Available data:
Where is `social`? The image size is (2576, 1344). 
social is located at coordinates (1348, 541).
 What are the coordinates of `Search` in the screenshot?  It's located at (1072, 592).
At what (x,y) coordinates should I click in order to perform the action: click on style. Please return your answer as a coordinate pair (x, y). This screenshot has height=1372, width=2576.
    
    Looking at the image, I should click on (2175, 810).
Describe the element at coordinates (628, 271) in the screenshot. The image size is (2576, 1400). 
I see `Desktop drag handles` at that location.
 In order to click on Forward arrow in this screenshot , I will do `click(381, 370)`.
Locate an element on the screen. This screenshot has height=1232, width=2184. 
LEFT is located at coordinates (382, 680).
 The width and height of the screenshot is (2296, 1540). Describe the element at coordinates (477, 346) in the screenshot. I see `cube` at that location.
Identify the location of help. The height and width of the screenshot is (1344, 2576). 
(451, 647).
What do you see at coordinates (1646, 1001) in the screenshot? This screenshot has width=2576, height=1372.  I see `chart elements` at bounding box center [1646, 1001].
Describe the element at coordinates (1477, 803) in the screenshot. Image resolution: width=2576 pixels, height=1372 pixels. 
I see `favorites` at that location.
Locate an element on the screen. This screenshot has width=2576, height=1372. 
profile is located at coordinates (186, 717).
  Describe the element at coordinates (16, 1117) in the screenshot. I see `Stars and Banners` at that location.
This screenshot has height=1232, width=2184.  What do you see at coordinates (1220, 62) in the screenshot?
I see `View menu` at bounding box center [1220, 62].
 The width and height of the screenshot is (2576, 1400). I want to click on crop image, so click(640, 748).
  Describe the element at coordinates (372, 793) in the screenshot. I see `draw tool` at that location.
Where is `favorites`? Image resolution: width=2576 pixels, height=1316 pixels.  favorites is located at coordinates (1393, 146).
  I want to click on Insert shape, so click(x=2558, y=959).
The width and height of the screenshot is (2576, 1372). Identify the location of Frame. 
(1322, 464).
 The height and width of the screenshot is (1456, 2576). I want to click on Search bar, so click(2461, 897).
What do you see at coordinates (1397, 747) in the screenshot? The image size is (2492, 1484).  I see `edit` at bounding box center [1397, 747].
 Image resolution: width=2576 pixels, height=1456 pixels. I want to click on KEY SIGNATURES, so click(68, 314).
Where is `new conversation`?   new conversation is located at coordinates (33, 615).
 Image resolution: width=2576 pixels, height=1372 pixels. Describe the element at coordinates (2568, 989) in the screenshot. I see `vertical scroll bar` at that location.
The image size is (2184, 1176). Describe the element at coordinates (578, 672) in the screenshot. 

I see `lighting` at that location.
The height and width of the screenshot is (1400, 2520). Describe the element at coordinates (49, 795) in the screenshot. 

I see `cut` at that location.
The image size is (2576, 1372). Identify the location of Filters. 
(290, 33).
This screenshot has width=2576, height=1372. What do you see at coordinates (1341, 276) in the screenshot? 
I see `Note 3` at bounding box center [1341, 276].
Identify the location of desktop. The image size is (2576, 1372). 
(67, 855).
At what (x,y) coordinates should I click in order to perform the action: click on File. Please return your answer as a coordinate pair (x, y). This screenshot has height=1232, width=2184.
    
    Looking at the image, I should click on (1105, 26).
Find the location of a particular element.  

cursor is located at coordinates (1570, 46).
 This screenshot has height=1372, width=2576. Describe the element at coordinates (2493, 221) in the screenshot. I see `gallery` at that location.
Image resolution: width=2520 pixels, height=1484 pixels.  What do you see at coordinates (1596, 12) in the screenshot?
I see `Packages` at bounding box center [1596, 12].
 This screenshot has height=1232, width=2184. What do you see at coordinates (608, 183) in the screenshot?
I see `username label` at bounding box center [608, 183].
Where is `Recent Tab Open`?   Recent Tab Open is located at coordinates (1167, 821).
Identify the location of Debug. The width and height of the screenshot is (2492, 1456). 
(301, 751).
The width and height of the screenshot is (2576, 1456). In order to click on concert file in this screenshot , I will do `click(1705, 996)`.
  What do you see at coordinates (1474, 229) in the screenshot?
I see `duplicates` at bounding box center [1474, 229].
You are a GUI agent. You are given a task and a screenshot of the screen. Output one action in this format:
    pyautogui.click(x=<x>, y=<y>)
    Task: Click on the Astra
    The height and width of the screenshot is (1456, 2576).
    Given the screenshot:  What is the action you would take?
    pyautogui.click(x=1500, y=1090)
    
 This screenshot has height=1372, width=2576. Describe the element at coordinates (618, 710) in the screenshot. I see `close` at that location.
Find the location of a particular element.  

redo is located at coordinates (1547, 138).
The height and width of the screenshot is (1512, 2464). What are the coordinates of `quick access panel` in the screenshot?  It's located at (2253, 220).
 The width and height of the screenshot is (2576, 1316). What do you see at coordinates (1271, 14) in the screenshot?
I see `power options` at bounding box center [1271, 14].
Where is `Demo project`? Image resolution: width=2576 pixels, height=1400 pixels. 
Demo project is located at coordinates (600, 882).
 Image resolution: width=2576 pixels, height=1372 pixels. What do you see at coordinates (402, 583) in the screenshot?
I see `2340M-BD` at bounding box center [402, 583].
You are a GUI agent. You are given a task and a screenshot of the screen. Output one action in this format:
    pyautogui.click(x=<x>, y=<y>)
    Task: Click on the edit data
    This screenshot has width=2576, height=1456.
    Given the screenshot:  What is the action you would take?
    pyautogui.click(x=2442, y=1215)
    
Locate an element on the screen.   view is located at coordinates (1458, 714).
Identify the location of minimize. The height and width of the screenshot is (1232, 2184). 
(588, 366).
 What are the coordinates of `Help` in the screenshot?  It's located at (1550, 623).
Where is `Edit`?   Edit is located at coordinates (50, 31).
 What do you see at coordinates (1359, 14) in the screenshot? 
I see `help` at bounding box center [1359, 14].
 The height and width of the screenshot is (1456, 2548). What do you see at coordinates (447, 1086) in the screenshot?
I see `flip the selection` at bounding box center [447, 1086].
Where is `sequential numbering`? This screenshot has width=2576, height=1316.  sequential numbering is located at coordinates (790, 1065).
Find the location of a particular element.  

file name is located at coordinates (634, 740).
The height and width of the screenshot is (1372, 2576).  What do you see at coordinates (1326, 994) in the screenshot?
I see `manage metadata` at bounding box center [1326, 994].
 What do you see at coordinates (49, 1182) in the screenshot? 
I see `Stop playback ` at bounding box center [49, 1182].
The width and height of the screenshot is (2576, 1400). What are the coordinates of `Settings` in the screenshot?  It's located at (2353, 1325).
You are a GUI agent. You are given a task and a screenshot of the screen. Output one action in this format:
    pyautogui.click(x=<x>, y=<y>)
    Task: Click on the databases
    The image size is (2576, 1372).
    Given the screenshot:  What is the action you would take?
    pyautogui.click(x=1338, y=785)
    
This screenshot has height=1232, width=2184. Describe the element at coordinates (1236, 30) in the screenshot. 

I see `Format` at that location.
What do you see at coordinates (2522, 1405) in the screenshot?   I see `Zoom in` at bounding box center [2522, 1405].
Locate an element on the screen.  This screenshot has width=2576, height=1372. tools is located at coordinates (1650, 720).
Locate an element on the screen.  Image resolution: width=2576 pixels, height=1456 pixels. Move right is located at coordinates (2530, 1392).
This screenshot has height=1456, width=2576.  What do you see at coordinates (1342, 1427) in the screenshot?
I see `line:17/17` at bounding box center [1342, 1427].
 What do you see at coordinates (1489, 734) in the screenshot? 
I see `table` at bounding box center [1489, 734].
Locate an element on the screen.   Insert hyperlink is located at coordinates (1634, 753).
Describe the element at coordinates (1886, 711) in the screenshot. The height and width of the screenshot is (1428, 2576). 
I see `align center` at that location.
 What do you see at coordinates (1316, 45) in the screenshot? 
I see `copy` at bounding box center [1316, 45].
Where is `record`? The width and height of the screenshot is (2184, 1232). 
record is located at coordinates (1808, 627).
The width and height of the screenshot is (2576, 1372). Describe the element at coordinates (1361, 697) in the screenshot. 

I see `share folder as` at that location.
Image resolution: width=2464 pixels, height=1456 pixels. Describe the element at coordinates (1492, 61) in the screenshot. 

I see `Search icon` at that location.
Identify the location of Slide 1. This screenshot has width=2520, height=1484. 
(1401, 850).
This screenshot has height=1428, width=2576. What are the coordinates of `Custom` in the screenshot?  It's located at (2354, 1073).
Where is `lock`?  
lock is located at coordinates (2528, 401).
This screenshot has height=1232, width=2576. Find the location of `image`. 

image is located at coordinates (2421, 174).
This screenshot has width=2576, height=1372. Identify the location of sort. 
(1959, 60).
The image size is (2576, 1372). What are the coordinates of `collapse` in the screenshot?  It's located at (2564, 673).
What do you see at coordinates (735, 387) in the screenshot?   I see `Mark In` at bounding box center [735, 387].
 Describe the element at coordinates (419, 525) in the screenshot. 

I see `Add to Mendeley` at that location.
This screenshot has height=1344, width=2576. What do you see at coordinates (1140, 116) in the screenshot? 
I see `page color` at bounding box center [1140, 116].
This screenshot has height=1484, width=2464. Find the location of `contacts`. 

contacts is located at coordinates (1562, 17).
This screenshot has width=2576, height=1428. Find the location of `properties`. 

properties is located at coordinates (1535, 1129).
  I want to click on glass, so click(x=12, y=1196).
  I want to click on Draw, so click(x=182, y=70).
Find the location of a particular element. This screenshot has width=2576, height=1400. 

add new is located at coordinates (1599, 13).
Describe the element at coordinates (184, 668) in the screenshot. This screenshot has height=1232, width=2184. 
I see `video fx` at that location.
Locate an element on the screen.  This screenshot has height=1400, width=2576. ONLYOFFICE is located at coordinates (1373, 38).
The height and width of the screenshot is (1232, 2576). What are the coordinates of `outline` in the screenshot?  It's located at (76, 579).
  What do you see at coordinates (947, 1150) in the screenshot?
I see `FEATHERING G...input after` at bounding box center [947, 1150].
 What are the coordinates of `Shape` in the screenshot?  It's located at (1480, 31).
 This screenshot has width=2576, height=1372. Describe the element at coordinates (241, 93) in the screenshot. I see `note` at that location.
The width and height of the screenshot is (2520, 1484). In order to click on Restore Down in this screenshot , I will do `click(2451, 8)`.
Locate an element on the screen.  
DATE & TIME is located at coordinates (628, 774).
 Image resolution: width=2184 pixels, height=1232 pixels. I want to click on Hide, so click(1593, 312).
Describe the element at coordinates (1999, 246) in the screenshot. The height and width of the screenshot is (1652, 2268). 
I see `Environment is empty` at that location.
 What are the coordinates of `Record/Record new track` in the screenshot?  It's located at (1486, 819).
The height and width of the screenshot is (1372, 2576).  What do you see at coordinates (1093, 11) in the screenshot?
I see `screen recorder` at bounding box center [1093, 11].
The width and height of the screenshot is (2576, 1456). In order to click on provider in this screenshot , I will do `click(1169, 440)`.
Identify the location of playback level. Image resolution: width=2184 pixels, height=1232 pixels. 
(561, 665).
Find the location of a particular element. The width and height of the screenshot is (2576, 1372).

Instructions to follow: Please reproduce the listing above word for word, starting at its first line and ending at the line that contains "Describe the element at coordinates (16, 1117)", with both of those lines included.

Finished answer:
Where is `social`? The image size is (2576, 1344). 
social is located at coordinates (1348, 541).
 What are the coordinates of `Search` in the screenshot?  It's located at (1072, 592).
At what (x,y) coordinates should I click in order to perform the action: click on style. Please return your answer as a coordinate pair (x, y). This screenshot has height=1372, width=2576.
    
    Looking at the image, I should click on (2175, 810).
Describe the element at coordinates (628, 271) in the screenshot. The image size is (2576, 1400). 
I see `Desktop drag handles` at that location.
 In order to click on Forward arrow in this screenshot , I will do `click(381, 370)`.
Locate an element on the screen. This screenshot has height=1232, width=2184. 
LEFT is located at coordinates (382, 680).
 The width and height of the screenshot is (2296, 1540). Describe the element at coordinates (477, 346) in the screenshot. I see `cube` at that location.
Identify the location of help. The height and width of the screenshot is (1344, 2576). 
(451, 647).
What do you see at coordinates (1646, 1001) in the screenshot? This screenshot has width=2576, height=1372.  I see `chart elements` at bounding box center [1646, 1001].
Describe the element at coordinates (1477, 803) in the screenshot. Image resolution: width=2576 pixels, height=1372 pixels. 
I see `favorites` at that location.
Locate an element on the screen. This screenshot has width=2576, height=1372. 
profile is located at coordinates (186, 717).
  Describe the element at coordinates (16, 1117) in the screenshot. I see `Stars and Banners` at that location.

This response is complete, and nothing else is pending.